::: DATA RECORDS

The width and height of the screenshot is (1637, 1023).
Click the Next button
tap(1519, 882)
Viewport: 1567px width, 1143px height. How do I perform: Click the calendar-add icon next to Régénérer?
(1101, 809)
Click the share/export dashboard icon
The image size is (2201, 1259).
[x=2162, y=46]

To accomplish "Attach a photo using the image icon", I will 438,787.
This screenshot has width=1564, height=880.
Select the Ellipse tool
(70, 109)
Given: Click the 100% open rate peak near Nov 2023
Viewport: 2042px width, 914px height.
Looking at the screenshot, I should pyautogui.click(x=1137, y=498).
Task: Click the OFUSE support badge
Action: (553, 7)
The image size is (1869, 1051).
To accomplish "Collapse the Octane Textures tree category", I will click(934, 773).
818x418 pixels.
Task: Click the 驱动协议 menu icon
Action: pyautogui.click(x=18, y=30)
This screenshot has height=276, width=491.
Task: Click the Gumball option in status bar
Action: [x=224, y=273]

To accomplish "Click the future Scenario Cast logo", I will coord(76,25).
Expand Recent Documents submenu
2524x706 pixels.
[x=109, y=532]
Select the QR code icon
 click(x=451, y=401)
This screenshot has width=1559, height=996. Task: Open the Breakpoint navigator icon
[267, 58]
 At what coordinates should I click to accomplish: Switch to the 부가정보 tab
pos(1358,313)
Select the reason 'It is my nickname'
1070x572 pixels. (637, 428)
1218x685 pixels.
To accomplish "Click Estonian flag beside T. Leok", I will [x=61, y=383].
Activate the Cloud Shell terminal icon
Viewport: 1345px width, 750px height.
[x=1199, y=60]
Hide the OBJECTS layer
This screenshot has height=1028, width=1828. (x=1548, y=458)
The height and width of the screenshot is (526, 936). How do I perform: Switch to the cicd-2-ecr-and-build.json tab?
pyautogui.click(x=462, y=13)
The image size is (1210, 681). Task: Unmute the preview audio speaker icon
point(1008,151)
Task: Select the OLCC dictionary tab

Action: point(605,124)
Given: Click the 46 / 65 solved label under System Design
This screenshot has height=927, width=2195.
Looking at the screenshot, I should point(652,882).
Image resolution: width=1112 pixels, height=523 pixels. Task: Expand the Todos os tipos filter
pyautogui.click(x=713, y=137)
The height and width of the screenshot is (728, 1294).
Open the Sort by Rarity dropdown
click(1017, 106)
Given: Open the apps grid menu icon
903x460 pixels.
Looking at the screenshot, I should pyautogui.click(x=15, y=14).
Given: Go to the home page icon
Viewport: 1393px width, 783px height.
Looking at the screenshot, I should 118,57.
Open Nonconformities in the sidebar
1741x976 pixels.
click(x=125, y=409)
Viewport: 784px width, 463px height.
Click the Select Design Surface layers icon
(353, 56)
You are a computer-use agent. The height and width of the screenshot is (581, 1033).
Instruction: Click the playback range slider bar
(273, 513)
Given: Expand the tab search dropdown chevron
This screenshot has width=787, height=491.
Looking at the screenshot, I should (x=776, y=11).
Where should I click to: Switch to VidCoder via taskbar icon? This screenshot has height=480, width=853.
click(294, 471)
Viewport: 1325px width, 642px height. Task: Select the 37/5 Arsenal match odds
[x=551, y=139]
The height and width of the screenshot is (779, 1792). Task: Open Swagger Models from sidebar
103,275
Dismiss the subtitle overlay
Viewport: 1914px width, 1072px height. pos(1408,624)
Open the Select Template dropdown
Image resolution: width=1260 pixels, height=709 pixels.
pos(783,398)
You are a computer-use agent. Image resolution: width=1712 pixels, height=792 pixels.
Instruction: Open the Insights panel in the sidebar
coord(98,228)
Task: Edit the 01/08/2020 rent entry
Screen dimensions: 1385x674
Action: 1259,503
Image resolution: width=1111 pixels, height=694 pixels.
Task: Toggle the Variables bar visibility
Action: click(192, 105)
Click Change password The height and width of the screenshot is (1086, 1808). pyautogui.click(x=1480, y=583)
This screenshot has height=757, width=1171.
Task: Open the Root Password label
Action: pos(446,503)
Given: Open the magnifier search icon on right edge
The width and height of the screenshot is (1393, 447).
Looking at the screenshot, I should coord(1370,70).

::::::

**TASK DIRECTIONS:** In the entries above, find every line holding the word "computer" and copy it out.

**RESPONSE TO THE EXERCISE:**
You are a computer-use agent. The height and width of the screenshot is (581, 1033).
You are a computer-use agent. Image resolution: width=1712 pixels, height=792 pixels.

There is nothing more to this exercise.